Ice Bridge Ruptures In Antarctic
An ice bridge in the Antarctic, which linked a shelf of ice the size of Jamaica to two islands, has collapsed.
According to scientists, the rupture provides further evidence that climate change is occurring in the region.
Researchers also fear that the Wilkins Ice Shelf, located on the western side of the Antarctic Peninsula, could be on the brink of breaking away.
The bridge was regarded by scientists as an important barrier holding the shelf structure in place.
The removal of the bridge will allow ice to move freely between Latady and Charcot islands, into the ocean.
Satellite pictures provided by the European Space Agency last week showed that the 25 mile long strip of ice had splintered at its narrowest point.

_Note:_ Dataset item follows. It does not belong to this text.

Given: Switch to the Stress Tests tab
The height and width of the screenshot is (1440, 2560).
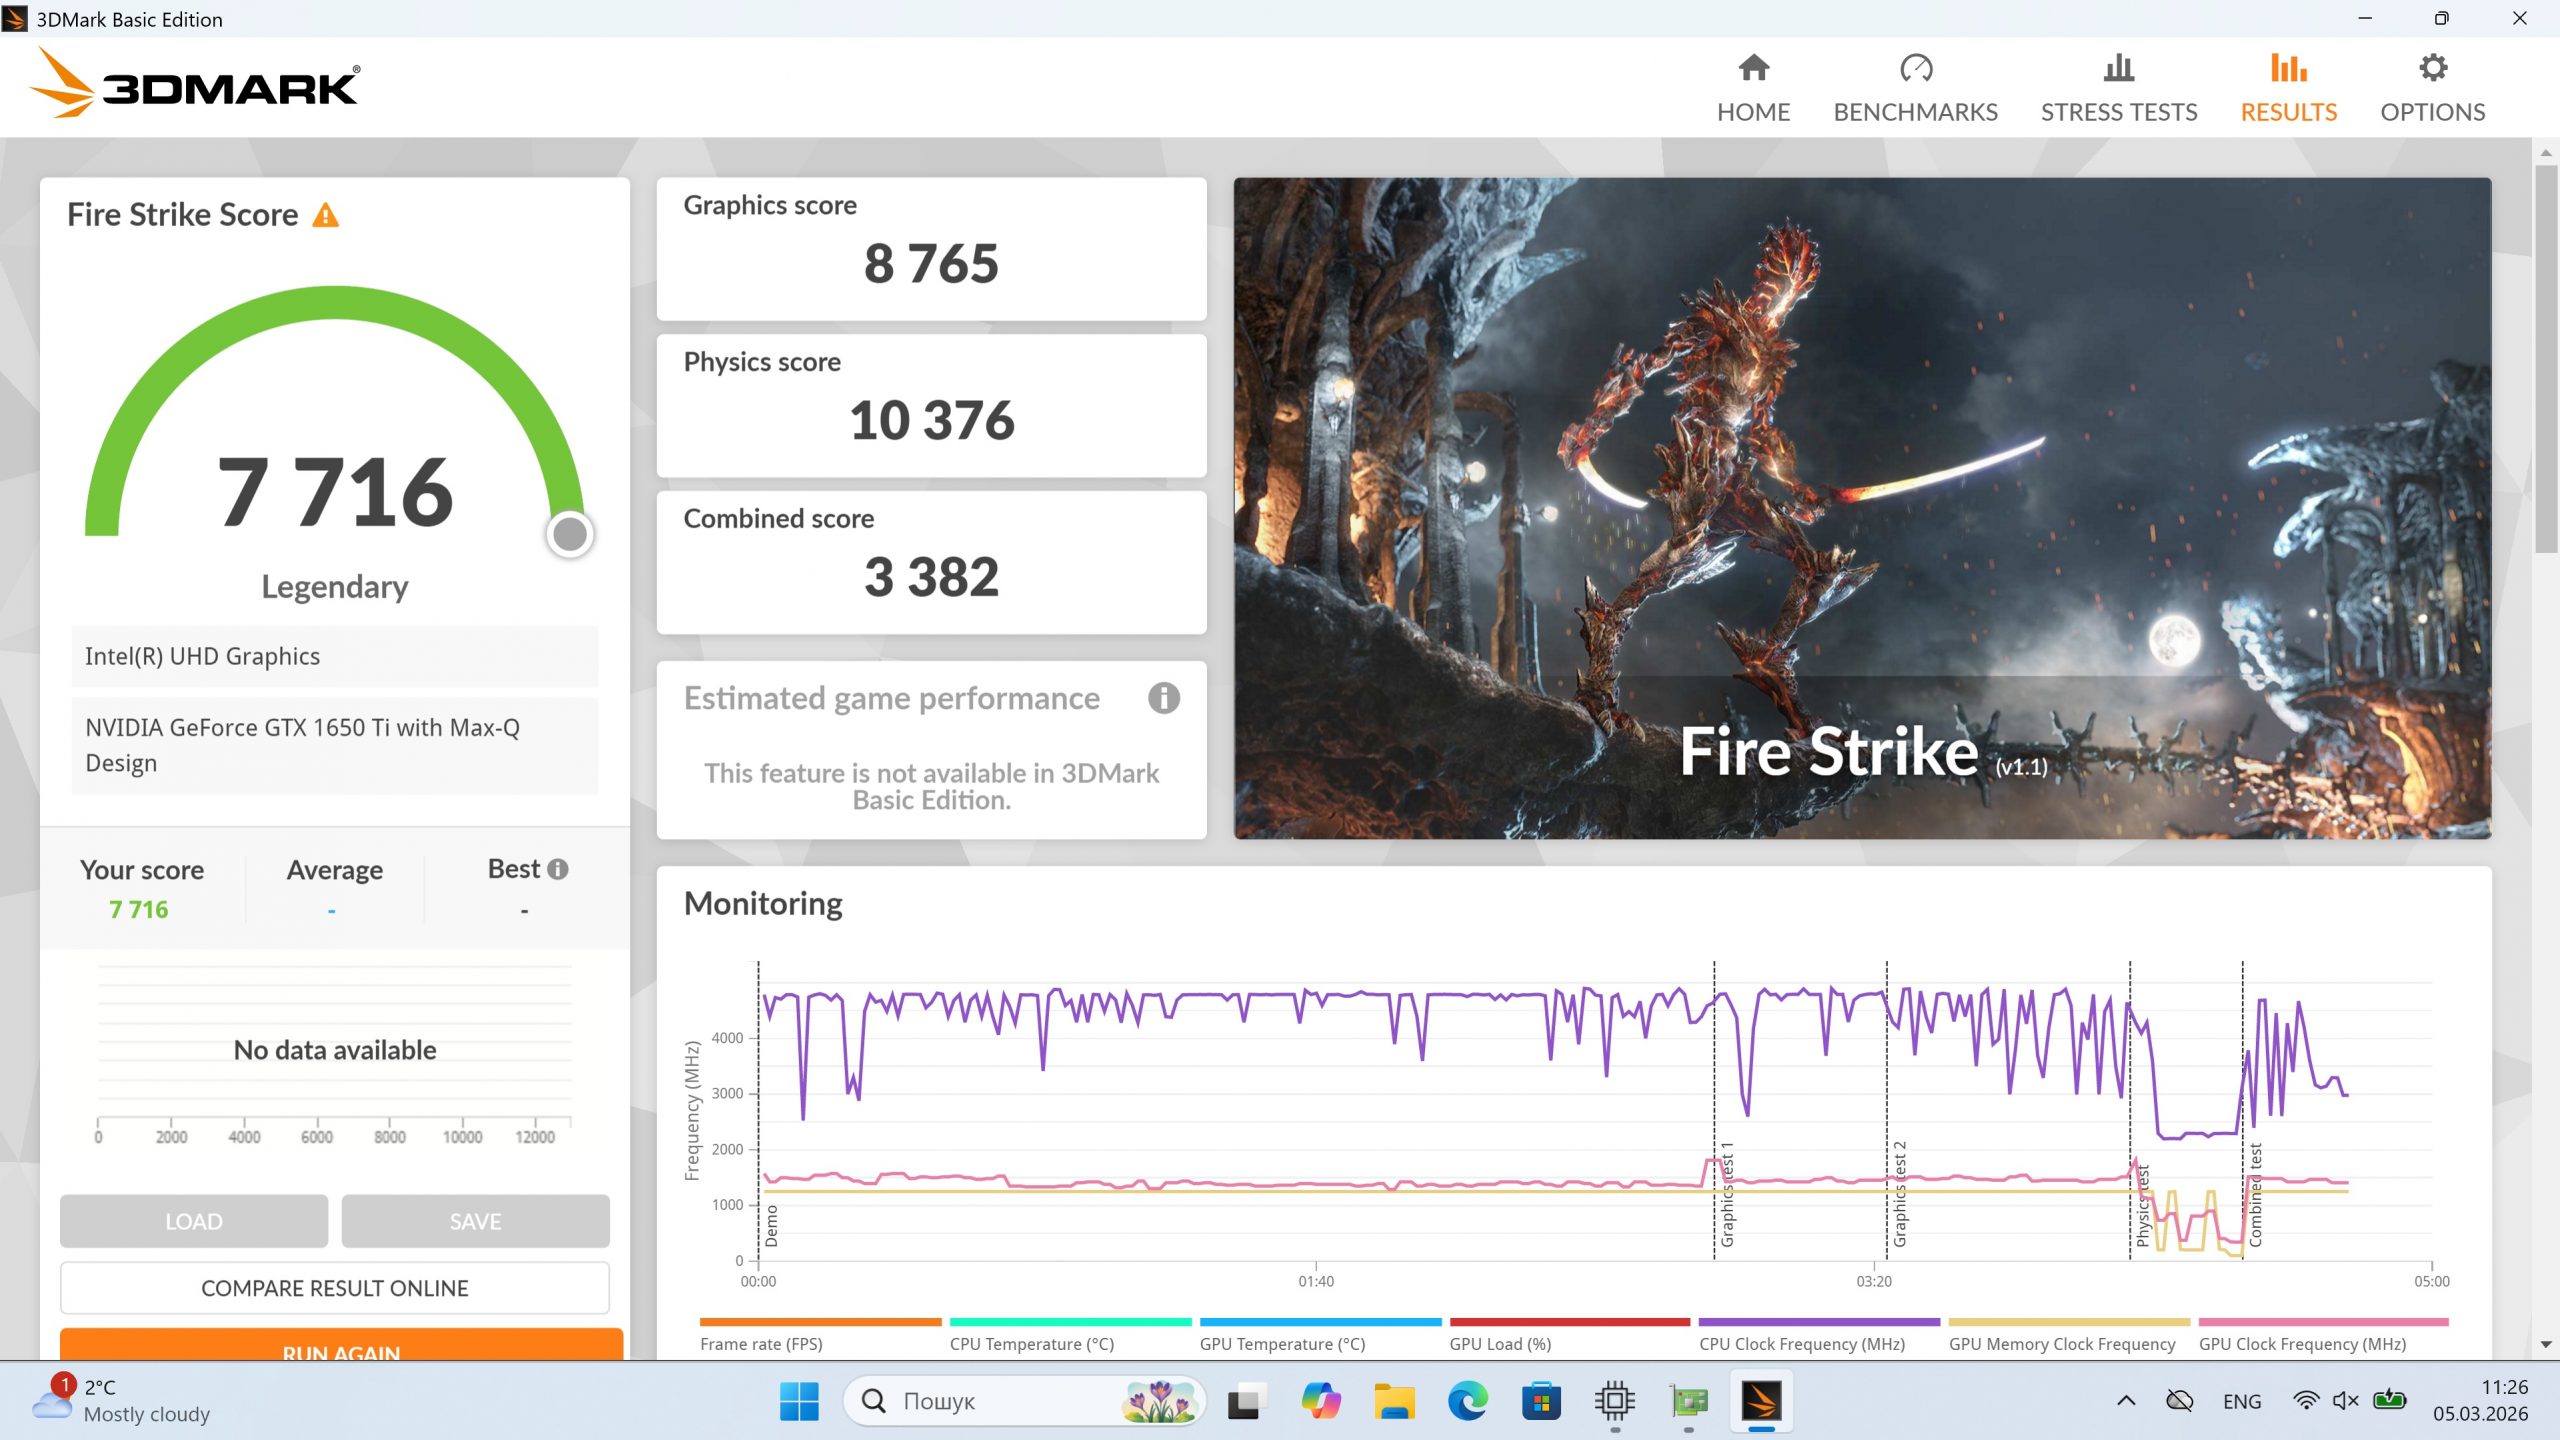Looking at the screenshot, I should click(x=2118, y=89).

Newly created icebergs could also be seen on the western side of the peninsula.
According to Professor David Vaughan, a glaciologist with the British Antarctic Survey, the breaking of the bridge had been expected for some weeks.
“We know that [the Wilkins Ice Shelf] has been completely or very stable since the 1930s and then it started to retreat in the late 1990s; but we suspect that it’s been stable for a very much longer period than that,” he told BBC News.
“The fact that it’s retreating and now has lost connection with one of its islands is really a strong indication that the warming on the Antarctic is having an effect on yet another ice shelf.”
“Charcot Island will be a real island for the first time in history,” Vaughan said.
The break-up is heightening concern over the impact of climate change in the Arctic.
“My feeling is that we will lose more of the ice, but there will be a remnant to the south,” said Vaughan.
“We believe the warming on the Antarctic Peninsula is related to global climate change, though the links are not entirely clear,” he added.
The peninsula has been one of the fastest warming regions on the planet over the last 50 years.
Nine other shelves have receded or collapsed around the Antarctic Peninsula during this period.
According to research, when the ice shelves collapse, glaciers can start moving toward the ocean more rapidly, leading to an increase in sea levels.
How much the sea levels will rise is still being debated by scientists.
These accelerated effects were not included in sea level projections made by the UN’s Intergovernmental Panel on Climate Change in 2007.